▶ [STATED GOAL] Reproduce only the stretch of lines from the one containing "libvirt.so.0(LIBVIRT_0.5.0) (23, 446)" through the one containing "libvirt.so.0(LIBVIRT_0.1.9) (23, 407)", swapping "hardware" for "devices" and keeping everything else the same.

▶ [DATA FOR THIS EXERCISE]
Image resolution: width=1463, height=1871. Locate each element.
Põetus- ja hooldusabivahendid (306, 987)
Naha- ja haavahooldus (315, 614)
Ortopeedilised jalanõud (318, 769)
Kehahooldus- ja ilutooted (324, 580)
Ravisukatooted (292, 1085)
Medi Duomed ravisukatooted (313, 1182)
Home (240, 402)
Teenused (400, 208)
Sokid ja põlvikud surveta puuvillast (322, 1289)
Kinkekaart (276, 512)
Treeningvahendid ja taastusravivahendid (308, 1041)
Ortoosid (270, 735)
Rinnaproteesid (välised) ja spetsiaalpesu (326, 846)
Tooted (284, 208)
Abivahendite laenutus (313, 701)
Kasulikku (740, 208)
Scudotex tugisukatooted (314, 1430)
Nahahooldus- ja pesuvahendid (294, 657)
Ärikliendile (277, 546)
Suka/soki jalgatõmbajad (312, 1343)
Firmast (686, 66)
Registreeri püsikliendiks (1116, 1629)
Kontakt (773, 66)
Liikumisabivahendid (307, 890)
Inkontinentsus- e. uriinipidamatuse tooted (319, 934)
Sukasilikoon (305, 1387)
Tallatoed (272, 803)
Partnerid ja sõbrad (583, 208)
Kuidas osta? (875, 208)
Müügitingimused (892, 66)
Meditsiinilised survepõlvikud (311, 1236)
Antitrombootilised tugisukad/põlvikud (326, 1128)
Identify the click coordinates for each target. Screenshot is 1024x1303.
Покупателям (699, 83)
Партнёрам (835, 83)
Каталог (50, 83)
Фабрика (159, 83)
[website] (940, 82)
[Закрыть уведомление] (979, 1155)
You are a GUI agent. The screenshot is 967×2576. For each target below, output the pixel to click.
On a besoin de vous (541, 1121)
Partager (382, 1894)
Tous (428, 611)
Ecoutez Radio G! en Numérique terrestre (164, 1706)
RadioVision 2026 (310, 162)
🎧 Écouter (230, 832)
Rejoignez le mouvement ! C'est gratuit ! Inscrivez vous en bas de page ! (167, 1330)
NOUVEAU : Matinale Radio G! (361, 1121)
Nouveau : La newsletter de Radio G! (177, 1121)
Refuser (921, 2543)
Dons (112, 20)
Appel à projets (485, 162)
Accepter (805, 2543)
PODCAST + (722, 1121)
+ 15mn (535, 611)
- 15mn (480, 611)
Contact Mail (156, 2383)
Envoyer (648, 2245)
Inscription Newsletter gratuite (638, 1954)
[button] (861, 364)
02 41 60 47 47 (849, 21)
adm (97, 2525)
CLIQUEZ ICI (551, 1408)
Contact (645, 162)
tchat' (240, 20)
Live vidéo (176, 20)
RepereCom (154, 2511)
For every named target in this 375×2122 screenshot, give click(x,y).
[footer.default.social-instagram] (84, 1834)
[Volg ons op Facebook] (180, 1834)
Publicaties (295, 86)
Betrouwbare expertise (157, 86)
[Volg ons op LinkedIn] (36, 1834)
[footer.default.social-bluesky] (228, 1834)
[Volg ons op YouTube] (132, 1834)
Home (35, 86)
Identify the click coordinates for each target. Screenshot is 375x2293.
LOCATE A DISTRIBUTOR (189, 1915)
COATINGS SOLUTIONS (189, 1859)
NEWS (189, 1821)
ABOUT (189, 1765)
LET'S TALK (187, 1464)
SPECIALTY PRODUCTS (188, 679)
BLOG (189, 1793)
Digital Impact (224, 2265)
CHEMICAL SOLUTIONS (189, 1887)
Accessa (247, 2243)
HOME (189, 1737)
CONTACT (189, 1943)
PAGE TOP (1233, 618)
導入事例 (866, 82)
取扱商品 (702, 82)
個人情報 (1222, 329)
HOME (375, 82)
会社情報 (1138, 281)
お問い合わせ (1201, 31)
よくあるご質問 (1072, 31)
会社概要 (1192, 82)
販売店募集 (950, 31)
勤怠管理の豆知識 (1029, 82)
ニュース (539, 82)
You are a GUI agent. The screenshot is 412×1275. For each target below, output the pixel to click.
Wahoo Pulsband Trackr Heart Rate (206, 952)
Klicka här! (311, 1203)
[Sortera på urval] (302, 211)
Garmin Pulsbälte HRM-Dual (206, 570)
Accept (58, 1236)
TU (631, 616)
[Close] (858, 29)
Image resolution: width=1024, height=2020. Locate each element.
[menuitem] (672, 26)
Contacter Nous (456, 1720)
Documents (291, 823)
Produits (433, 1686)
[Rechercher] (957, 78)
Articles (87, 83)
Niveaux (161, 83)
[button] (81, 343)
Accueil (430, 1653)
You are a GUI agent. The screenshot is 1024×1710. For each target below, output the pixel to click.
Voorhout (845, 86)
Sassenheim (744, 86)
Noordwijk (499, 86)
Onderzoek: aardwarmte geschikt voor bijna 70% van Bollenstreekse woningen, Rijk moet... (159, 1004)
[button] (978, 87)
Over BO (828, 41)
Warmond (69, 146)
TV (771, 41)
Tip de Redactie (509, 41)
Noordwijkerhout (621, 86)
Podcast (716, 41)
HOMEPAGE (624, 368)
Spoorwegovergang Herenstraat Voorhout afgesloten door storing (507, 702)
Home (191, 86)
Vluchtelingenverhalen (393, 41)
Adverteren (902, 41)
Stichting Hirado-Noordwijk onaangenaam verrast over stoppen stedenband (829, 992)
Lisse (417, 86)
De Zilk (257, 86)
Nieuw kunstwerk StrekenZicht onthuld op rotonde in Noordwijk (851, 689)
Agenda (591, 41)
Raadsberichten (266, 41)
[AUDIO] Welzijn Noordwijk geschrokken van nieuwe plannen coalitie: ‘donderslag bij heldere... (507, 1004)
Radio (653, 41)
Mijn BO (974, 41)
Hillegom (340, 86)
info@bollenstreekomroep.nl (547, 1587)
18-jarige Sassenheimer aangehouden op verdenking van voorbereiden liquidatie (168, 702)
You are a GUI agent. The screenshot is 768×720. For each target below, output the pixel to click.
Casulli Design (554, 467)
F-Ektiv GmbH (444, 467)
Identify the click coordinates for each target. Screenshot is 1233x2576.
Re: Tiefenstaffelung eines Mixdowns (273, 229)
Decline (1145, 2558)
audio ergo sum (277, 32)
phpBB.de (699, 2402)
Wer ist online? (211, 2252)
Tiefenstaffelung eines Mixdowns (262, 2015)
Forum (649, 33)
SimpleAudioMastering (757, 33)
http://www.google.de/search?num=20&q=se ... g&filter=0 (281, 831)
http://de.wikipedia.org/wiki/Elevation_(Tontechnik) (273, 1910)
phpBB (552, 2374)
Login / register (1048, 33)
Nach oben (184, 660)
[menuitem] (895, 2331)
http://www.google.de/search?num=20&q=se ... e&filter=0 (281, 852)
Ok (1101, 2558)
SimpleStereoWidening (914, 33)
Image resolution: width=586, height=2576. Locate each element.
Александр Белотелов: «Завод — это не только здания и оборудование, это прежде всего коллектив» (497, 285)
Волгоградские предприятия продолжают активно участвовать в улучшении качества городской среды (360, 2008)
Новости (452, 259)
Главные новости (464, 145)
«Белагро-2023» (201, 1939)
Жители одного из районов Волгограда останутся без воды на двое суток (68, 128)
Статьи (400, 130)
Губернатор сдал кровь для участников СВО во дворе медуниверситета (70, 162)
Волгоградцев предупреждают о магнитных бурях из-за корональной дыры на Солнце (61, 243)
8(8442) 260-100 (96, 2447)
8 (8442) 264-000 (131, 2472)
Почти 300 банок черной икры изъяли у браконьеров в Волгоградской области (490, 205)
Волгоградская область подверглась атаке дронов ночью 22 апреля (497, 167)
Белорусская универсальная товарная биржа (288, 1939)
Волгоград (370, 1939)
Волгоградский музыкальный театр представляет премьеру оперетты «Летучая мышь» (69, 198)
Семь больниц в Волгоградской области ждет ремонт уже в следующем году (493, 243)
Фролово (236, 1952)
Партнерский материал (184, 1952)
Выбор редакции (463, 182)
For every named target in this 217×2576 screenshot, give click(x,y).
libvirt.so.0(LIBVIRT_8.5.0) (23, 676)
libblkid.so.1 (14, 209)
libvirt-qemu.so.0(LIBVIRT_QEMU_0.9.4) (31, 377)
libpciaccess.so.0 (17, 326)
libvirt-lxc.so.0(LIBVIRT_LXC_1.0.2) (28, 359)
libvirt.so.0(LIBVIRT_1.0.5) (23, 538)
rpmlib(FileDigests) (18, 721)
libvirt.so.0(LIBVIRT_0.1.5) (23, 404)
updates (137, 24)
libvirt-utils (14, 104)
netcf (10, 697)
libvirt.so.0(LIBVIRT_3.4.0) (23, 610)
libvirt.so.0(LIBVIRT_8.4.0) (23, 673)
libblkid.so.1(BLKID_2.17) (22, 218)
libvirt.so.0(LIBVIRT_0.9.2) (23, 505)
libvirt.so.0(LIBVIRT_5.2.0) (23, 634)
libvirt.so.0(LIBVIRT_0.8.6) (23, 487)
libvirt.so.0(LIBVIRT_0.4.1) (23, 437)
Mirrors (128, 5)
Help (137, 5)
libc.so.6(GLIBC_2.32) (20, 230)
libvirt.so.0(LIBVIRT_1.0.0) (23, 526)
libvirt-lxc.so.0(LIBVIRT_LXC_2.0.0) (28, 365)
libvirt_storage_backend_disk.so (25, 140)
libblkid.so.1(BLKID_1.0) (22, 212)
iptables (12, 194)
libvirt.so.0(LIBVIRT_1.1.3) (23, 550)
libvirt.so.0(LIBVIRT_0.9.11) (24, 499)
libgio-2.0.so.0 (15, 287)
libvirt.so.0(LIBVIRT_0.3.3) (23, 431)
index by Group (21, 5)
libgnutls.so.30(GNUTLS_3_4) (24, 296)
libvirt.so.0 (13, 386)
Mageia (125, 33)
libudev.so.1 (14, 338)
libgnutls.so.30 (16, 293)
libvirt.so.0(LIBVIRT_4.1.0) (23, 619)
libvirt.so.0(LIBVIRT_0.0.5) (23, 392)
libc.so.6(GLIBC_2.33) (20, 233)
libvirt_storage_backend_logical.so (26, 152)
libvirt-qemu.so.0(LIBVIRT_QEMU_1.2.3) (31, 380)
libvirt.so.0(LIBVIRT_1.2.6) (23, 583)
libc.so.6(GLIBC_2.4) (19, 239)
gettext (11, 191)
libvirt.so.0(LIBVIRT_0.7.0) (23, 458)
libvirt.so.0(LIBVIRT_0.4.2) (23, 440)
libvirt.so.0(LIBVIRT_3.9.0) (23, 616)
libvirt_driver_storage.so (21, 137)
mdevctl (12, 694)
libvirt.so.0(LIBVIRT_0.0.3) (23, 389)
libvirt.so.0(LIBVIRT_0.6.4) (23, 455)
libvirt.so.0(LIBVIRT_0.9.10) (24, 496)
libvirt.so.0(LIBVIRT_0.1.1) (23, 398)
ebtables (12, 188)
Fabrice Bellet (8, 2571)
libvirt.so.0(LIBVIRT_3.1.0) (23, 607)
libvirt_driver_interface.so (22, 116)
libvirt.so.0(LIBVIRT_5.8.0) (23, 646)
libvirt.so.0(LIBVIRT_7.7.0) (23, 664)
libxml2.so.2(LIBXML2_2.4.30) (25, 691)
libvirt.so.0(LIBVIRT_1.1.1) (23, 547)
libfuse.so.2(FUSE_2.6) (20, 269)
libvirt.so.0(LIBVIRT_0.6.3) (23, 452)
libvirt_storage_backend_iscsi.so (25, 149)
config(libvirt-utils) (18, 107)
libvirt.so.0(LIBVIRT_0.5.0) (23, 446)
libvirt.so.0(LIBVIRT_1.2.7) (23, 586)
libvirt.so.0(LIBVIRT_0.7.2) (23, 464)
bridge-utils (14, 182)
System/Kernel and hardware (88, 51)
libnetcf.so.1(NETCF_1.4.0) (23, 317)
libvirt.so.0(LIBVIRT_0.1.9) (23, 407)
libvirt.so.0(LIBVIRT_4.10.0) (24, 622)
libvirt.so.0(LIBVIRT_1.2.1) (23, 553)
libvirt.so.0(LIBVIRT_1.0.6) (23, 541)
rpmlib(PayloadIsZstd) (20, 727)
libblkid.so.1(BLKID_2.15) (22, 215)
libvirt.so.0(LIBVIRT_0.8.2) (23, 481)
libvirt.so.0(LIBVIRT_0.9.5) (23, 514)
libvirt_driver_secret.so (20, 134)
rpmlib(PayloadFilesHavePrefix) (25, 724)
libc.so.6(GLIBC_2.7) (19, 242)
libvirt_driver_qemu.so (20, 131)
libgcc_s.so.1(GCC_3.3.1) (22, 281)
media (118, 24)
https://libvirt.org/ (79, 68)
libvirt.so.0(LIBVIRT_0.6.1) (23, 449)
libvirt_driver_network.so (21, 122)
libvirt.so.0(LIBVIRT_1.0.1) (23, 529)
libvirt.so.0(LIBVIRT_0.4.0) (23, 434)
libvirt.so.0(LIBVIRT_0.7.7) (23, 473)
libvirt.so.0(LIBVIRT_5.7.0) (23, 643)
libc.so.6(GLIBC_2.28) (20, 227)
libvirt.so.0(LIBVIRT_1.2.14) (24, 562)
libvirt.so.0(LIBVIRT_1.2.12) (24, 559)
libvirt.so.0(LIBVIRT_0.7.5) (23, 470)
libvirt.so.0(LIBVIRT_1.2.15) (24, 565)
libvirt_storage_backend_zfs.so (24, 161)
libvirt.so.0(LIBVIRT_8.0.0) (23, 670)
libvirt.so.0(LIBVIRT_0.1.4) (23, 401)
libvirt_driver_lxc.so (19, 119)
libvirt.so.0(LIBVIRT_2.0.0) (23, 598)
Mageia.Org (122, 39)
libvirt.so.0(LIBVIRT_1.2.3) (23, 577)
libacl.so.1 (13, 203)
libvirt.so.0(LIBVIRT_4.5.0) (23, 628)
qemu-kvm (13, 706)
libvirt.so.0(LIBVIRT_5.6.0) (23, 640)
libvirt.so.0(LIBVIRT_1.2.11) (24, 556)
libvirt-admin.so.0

▶ [REPLY]
libvirt.so.0(LIBVIRT_0.5.0) (23, 446)
libvirt.so.0(LIBVIRT_1.2.7) (23, 586)
libvirt.so.0(LIBVIRT_0.7.2) (23, 464)
bridge-utils (14, 182)
System/Kernel and devices (88, 51)
libnetcf.so.1(NETCF_1.4.0) (23, 317)
libvirt.so.0(LIBVIRT_0.1.9) (23, 407)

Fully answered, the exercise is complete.